§ **PROBLEM REQUIREMENTS**
Copy the lines below, please, starting with the one that contains "Where should I" and ending with the last. Pictures stay out.

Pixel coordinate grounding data
____________

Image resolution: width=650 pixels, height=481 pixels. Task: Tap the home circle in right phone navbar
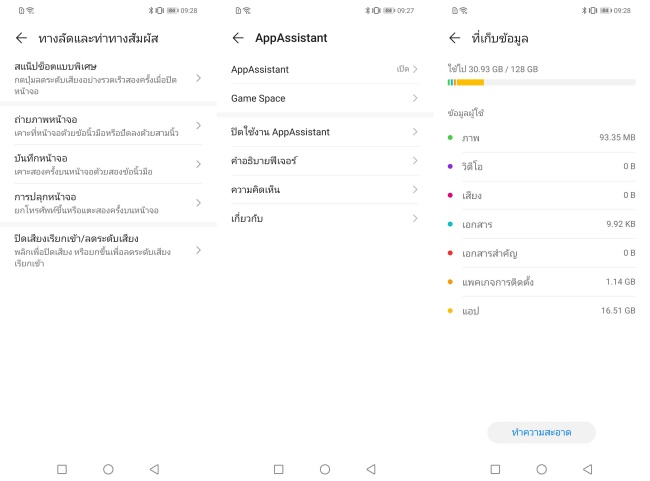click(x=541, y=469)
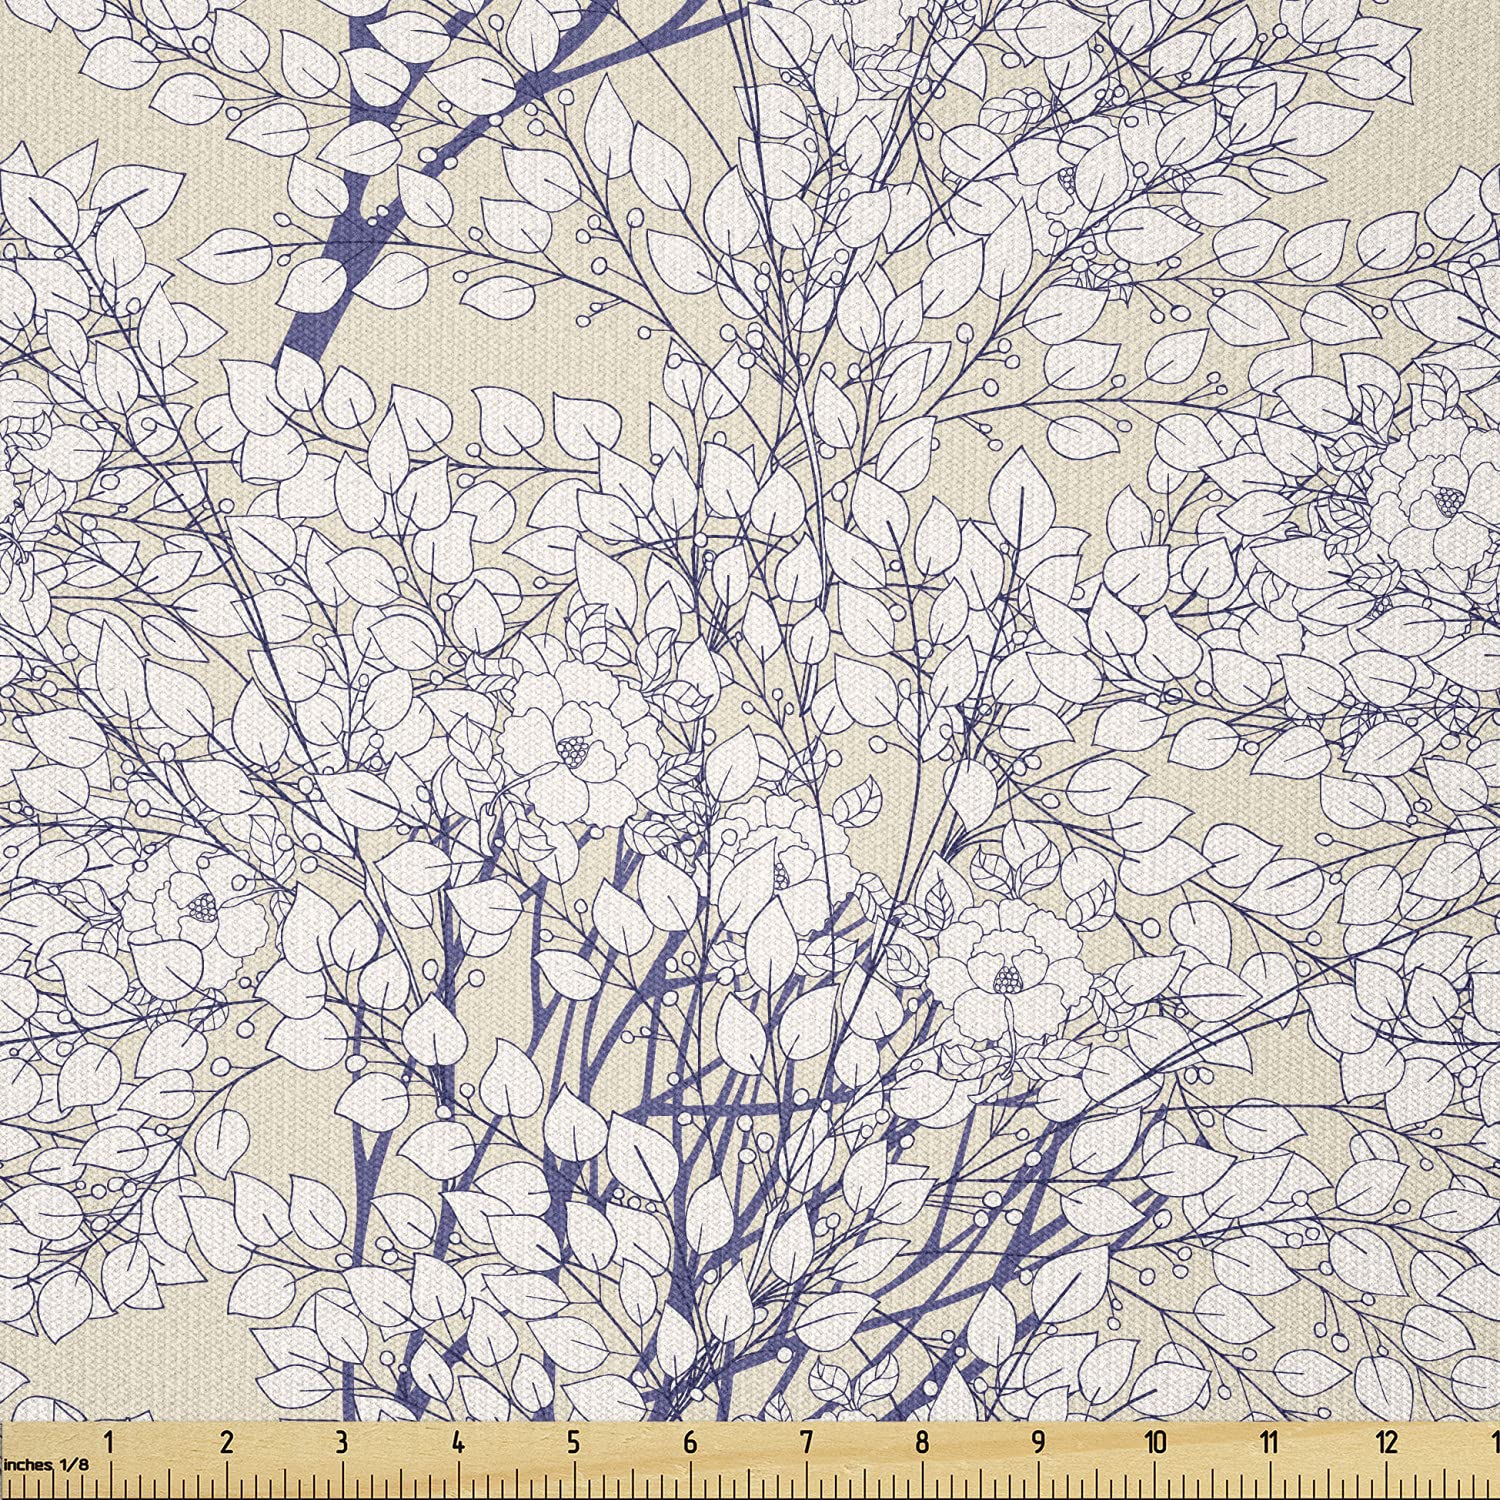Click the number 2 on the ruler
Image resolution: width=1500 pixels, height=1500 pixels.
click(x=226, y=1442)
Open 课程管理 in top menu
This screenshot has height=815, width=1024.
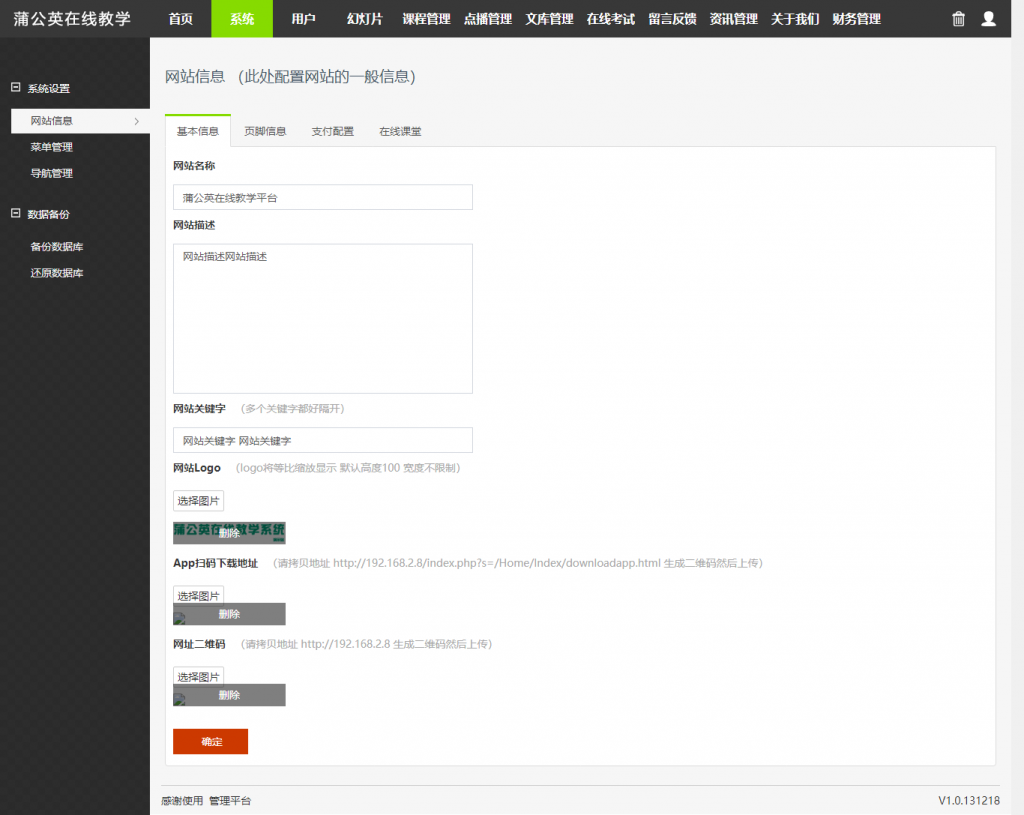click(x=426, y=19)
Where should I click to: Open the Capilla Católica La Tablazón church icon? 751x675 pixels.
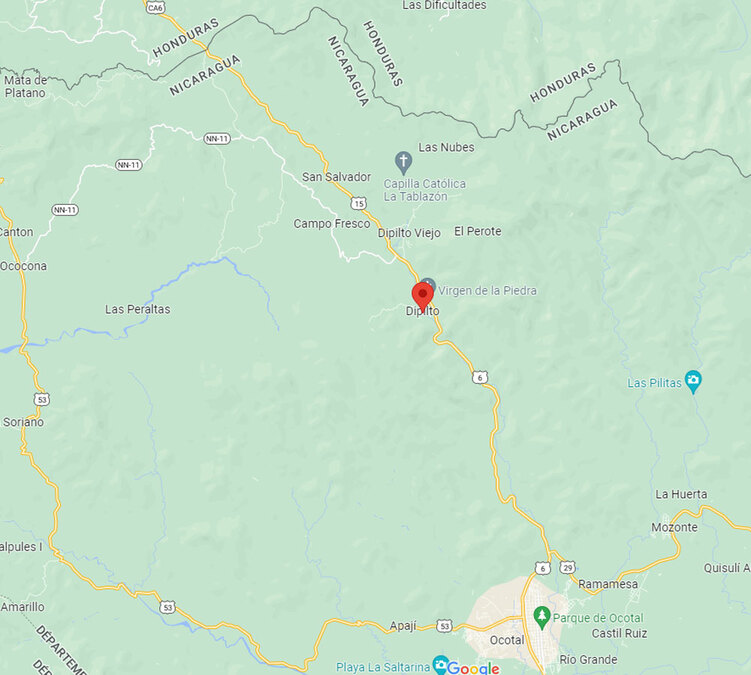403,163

____________

§ **SOLUTION FOR THIS TASK**
Where should I click to: Open the Capilla Católica La Tablazón church icon? 751x675 pixels.
403,163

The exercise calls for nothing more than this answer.